Extract:
☆ ☆ ☆ ☆
Minister of National Planning, Housing and Infrastructure
- In office 14 June 2020 – 17 November 2023
- President: Ibrahim Mohamed Solih
- Preceded by: Himself as Minister of National Planning and Infrastructure
- Succeeded by: Ali Haidar Ahmed

Minister of National Planning and Infrastructure
- In office 17 November 2018 – 14 June 2020
- President: Ibrahim Mohamed Solih
- Succeeded by: Himself as Minister of National Planning, Housing and Infrastructure

Minister of Housing and Environment
- In office 7 July 2010 – 7 February 2012
- President: Mohamed Nasheed
- Preceded by: Himself as Minister of Housing, Transport and Environment
- Succeeded by: Mohamed Muizzu

Minister of Housing, Transport and Environment
- In office 12 November 2008 – 29 June 2010
- President: Mohamed Nasheed
- Preceded by: (Ministry created)
- Succeeded by: Himself as Minister of Housing and Environment

Personal details
- Party: Maldivian Democratic Party

= Mohamed Aslam (housing minister) =

Maldivian politician

Mohamed Aslam is a Maldivian politician who served as the Minister of National Planning, Housing and Infrastructure. He has also served other governmental positions during his career.
☆ ☆ ☆ ☆
Dataset extract:

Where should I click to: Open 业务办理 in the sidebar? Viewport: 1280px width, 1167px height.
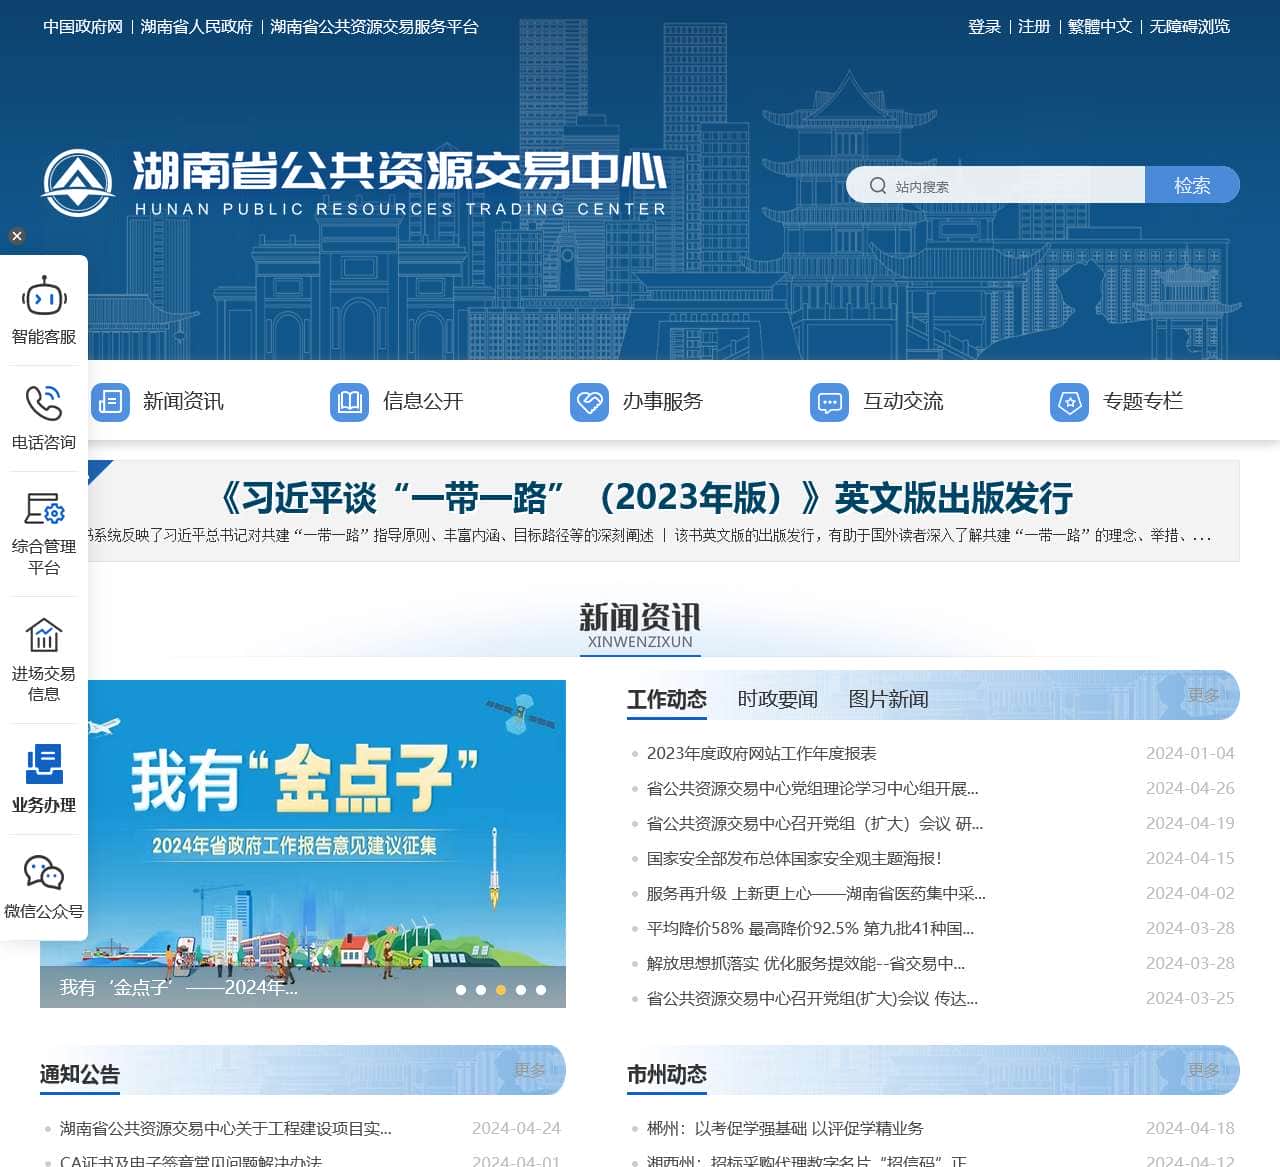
☆ ☆ ☆ ☆
Work request 1:
According to the Mohamed Aslam extract, who succeeded him as Minister of Housing and Environment?
Work request 2:
Reproduce the part of the Mohamed Aslam extract starting at "Personal details" and ending at "during his career.".

Solution 1:
Mohamed Muizzu

Solution 2:
Personal details
- Party: Maldivian Democratic Party

= Mohamed Aslam (housing minister) =

Maldivian politician

Mohamed Aslam is a Maldivian politician who served as the Minister of National Planning, Housing and Infrastructure. He has also served other governmental positions during his career.